> RECORD SET:

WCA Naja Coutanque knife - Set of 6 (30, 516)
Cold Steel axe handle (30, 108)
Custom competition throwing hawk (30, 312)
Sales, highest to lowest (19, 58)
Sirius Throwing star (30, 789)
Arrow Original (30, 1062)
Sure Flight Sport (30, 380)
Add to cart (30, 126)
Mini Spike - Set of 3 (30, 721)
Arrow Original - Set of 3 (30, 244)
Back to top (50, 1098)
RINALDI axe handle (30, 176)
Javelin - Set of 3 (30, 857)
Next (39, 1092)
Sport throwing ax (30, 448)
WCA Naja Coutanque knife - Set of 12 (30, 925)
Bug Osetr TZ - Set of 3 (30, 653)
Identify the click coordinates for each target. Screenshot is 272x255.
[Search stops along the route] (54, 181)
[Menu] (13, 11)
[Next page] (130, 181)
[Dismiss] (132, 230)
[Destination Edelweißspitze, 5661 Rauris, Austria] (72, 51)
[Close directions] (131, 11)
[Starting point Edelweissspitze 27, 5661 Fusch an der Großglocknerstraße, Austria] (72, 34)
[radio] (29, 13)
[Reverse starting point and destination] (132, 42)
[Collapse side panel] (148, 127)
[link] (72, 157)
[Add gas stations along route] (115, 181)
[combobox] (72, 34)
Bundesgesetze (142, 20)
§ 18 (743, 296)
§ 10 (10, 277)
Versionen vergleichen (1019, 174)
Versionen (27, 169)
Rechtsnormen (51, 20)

* * *

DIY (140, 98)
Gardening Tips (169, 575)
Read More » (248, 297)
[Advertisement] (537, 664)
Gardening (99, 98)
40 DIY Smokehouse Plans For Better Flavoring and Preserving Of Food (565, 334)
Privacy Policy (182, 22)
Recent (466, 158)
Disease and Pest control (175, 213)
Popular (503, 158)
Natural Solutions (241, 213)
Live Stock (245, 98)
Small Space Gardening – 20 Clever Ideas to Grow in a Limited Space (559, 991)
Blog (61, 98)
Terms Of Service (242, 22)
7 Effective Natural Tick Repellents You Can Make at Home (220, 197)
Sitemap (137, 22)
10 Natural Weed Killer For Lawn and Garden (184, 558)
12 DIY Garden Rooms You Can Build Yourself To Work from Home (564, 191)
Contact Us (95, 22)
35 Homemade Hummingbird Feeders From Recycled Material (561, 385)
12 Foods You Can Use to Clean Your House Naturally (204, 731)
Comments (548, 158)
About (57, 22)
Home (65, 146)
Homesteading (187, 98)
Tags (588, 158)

> EXERCISE: Repeat the data above, starting at the line that contains "WCA Naja Coutanque knife - Set of 6 (30, 516)" and ending at the line that contains "Next (39, 1092)", with both of those lines included.

> PROBLEM SOLUTION:
WCA Naja Coutanque knife - Set of 6 (30, 516)
Cold Steel axe handle (30, 108)
Custom competition throwing hawk (30, 312)
Sales, highest to lowest (19, 58)
Sirius Throwing star (30, 789)
Arrow Original (30, 1062)
Sure Flight Sport (30, 380)
Add to cart (30, 126)
Mini Spike - Set of 3 (30, 721)
Arrow Original - Set of 3 (30, 244)
Back to top (50, 1098)
RINALDI axe handle (30, 176)
Javelin - Set of 3 (30, 857)
Next (39, 1092)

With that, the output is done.